Recorded data:

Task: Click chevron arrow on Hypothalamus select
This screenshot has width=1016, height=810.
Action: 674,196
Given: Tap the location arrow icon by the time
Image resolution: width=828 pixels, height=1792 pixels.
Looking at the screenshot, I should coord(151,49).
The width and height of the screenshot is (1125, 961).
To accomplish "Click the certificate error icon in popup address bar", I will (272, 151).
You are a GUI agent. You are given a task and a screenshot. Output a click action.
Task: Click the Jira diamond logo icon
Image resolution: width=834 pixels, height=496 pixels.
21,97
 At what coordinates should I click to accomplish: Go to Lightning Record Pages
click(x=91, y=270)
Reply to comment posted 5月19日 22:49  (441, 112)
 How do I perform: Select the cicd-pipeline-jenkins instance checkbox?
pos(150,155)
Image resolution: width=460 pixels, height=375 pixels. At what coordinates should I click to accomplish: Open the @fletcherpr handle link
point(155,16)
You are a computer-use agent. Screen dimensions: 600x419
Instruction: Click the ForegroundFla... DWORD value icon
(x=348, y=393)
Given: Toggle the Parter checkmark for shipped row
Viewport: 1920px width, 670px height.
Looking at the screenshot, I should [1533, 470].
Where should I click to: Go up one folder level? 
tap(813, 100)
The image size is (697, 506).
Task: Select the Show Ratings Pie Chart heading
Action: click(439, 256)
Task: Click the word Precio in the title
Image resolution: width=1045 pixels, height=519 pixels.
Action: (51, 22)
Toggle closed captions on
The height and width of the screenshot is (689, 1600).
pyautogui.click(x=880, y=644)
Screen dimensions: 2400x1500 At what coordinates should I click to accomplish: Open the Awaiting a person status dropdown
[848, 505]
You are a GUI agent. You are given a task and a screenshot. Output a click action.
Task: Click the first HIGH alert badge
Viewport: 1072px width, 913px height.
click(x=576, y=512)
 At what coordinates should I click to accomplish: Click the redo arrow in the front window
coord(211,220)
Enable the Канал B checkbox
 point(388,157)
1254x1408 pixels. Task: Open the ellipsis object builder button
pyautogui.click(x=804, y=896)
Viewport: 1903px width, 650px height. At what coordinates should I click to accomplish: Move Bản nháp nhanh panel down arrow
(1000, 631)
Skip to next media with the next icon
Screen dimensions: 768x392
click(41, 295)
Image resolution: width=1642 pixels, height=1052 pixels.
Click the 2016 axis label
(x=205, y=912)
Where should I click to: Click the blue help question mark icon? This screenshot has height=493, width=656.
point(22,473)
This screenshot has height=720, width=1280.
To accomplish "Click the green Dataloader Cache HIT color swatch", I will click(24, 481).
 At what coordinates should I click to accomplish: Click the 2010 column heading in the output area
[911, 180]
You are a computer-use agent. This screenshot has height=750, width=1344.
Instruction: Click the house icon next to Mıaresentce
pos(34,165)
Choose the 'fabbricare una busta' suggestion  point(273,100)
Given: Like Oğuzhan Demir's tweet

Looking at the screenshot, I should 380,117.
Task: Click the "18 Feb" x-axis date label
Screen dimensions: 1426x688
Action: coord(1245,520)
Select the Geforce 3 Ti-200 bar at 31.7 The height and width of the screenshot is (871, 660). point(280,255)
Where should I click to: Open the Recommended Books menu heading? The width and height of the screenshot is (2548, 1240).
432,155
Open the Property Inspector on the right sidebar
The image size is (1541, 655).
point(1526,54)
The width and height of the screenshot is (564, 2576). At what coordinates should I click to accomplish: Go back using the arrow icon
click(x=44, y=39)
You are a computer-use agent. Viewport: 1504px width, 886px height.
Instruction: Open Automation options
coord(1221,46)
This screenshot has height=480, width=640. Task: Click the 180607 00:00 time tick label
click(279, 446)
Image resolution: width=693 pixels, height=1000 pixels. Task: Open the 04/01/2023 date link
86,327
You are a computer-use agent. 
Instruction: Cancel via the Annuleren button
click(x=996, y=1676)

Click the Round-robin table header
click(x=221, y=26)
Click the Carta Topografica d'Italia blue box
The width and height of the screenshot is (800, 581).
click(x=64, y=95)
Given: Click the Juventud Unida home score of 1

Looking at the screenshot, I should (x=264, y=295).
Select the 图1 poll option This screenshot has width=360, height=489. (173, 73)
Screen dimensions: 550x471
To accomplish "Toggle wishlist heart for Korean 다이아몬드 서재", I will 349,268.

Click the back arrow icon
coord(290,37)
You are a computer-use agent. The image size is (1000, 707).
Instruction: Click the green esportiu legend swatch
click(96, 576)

What is needed: Working from the entries above, return all lines that contain "Toggle".

Exercise output:
Given: Toggle the Parter checkmark for shipped row
Toggle closed captions on
To accomplish "Toggle wishlist heart for Korean 다이아몬드 서재", I will 349,268.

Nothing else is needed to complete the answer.